--- DIRECTIONS ---
Nothing but the records themselves, exactly as written and free of pictures, should appear in your response.

------------------------------------------------------------

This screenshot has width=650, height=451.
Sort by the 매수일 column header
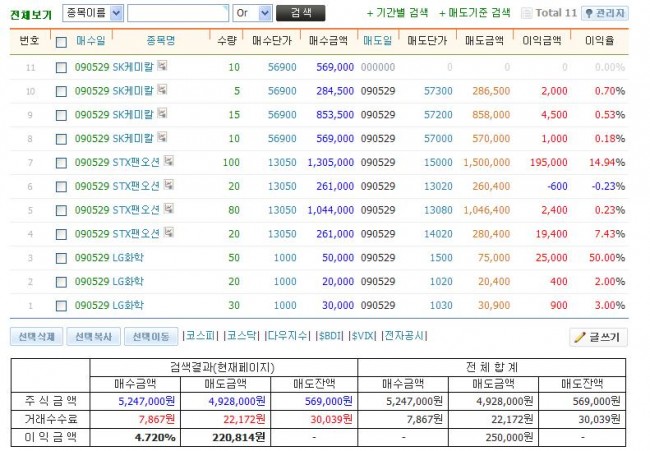click(x=89, y=42)
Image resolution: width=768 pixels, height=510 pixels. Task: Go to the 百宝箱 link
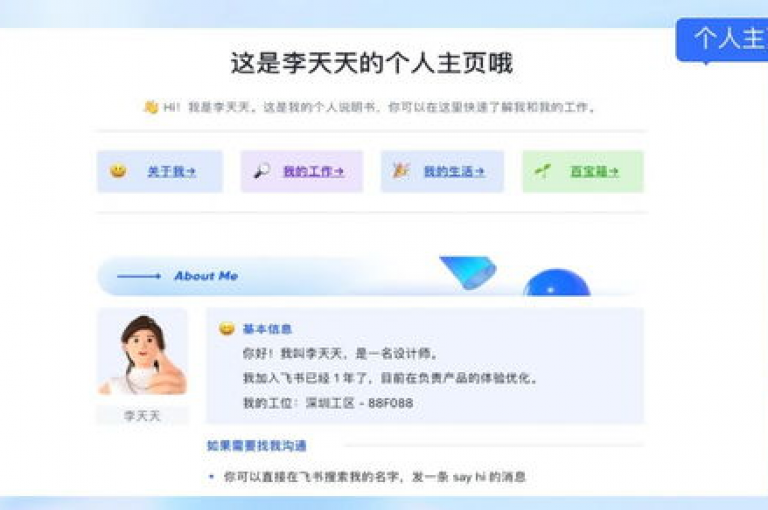pyautogui.click(x=594, y=171)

------------------------------------------------------------

--- TASK RESPONSE ---
This screenshot has width=650, height=451.
Sort by the 매수일 column header
click(x=89, y=42)
Image resolution: width=768 pixels, height=510 pixels. Task: Go to the 百宝箱 link
pyautogui.click(x=594, y=171)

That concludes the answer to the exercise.